Beethoven Symphonies No 3 & 8

A lean and lively approach for athletic Beethoven fans

Record and Artist Details

Composer or Director: Ludwig van Beethoven

Genre:

Orchestral

Label: Red Seal

Media Format: Super Audio CD

Media Runtime: 70

Mastering:

Stereo
DDD

Catalogue Number: 88697 00655-2

Tracks:

Composition Artist Credit
Symphony No. 3, 'Eroica' Ludwig van Beethoven, Composer
Deutsche Kammerphilharmonie, Bremen
Ludwig van Beethoven, Composer
Paavo Järvi, Conductor
Symphony No. 8 Ludwig van Beethoven, Composer
Deutsche Kammerphilharmonie, Bremen
Ludwig van Beethoven, Composer
Paavo Järvi, Conductor
Urgency is the keyword here, a quality underlined in part by the use of a virtuoso chamber orchestra and also by the close, warm acoustic. Jarvi presses hard and keeps Beethoven’s rhythmic subsidiary writing vividly within the frame: accents slam home without rupturing the textures and my only minor complaint about the balance concerns the first movement of the Eighth where the timpani tend to hog climaxes so that the full harmonic flavour of Beethoven’s chords is obscured. In the finale the battle-happy timps are even more fiercely assertive, but to thrilling effect, and in the finale’s development section Jarvi is careful to keep the important repeated notes on woodwinds clearly audible.

I like the Eroica’s bouncy, well sprung first movement and the perky woodwinds near the start of the development section (a very characterful bassoon), also the layer-upon-layer build-up at the start of the same movement’s coda. Barenreiter’s urtext is used and there are certain textual variations from the norm, for example the solo strings (rather than tutti) near the beginning of the Eroica’s finale (from 1'20") and the solo cello in the Trio of the Eighth.

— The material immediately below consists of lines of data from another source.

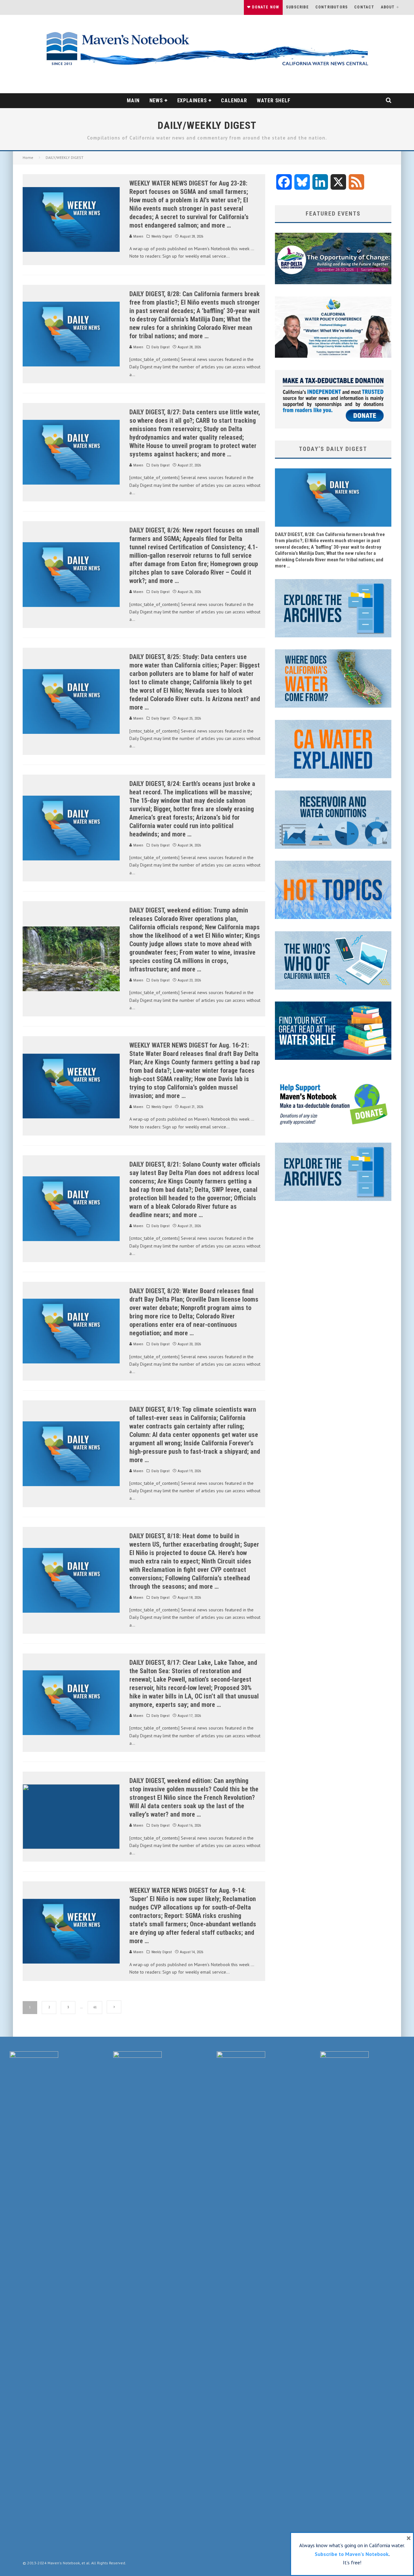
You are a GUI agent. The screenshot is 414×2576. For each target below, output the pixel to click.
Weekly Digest (161, 236)
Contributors (331, 7)
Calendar (234, 100)
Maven (137, 236)
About (388, 7)
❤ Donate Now (263, 7)
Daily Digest (160, 347)
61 (95, 2007)
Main (133, 100)
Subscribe (297, 7)
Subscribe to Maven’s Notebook (351, 2554)
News (156, 100)
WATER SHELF (273, 100)
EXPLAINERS (192, 100)
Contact (364, 7)
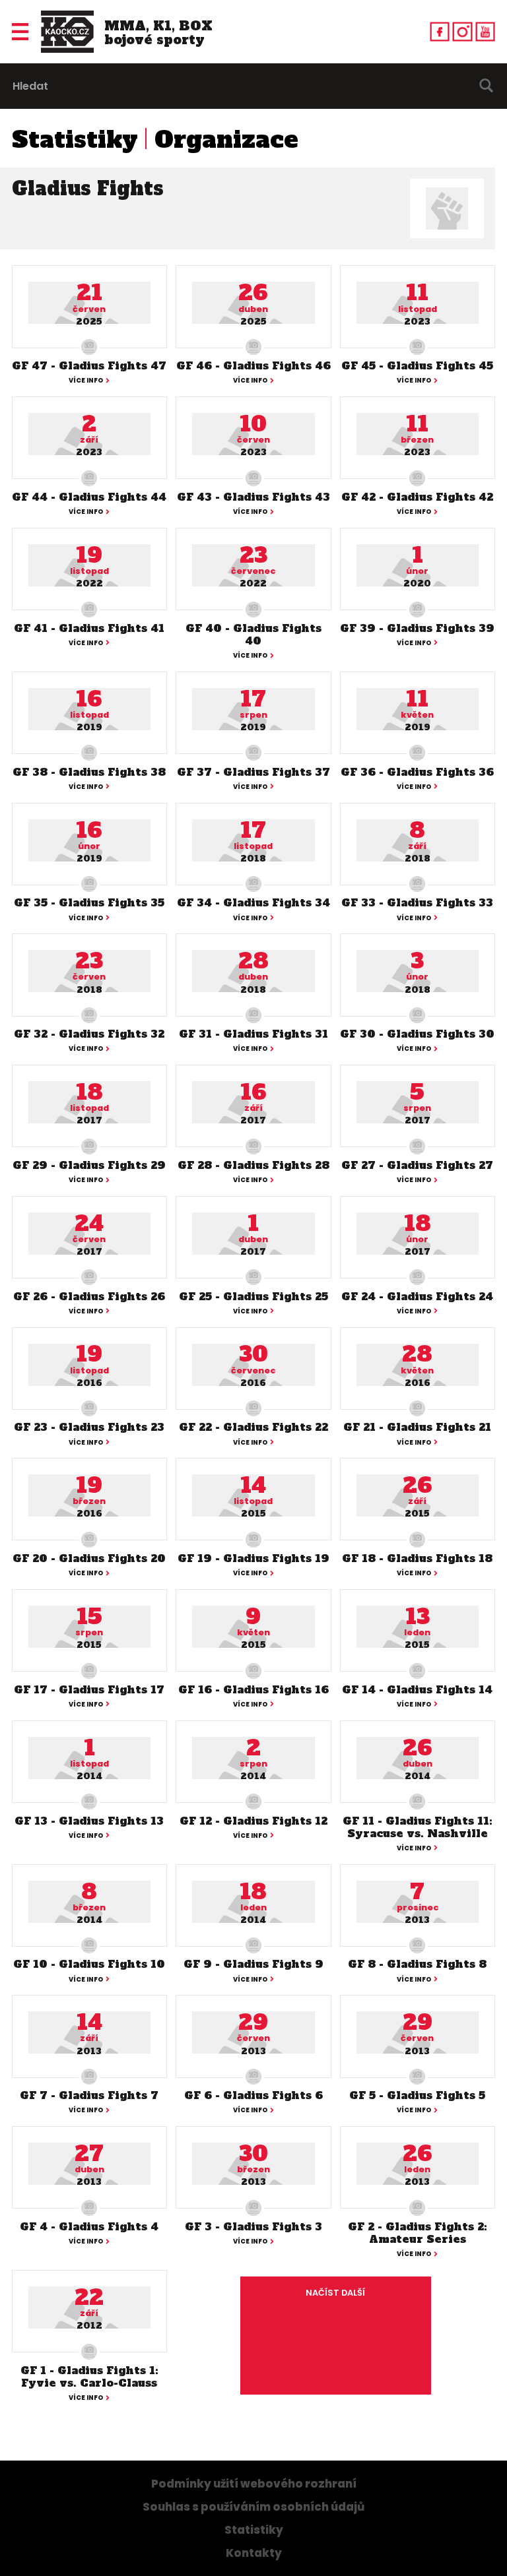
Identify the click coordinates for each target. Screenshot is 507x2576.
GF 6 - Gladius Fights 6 (253, 2095)
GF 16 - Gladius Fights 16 (253, 1689)
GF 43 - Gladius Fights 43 (253, 496)
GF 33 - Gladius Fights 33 (417, 902)
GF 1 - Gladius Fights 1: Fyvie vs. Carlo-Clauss (89, 2376)
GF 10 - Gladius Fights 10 (89, 1964)
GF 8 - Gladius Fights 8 (417, 1964)
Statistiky (75, 140)
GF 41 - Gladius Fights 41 (89, 628)
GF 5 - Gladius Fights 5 (417, 2095)
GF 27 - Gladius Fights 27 (417, 1165)
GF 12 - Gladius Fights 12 (253, 1820)
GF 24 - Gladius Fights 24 (417, 1296)
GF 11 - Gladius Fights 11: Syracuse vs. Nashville (417, 1826)
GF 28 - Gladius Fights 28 (253, 1165)
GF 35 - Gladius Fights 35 (89, 902)
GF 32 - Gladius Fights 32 (89, 1033)
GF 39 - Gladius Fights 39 (417, 628)
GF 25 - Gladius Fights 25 (253, 1296)
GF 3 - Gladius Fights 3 (253, 2226)
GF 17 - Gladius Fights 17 (89, 1689)
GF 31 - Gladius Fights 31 (253, 1033)
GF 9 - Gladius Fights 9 (253, 1964)
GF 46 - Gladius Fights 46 (253, 365)
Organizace (226, 140)
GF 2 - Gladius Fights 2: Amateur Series (417, 2232)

The Eroica’s Funeral March is more pensive than tragic but pretty powerful, and I’d say that if you’re after an athletically built, incisively played Eroica, one that’s light on its feet but that isn’t too obviously indebted to period-instrument conventions, Jarvi may well be your man. He’s certainly his own man and both performances gave me considerable pleasure.

As to rival versions, Mackerras (SCO, Hyperion, A/07) is marginally more relaxed, Dausgaard’s Swedish Chamber recordings (Simax, 9/06) display parallel virtues to Jarvi, and Skrowaczewski’s (Oehms) is a much-underrated cycle and closer to a more formal, “central” Beethoven style. But in the digital field Jarvi’s disc certainly holds its own, though the recordings are by no means new: the Eroica was taped two years ago and the Eighth three years ago. It would be interesting to know if this is yet another cycle in the making.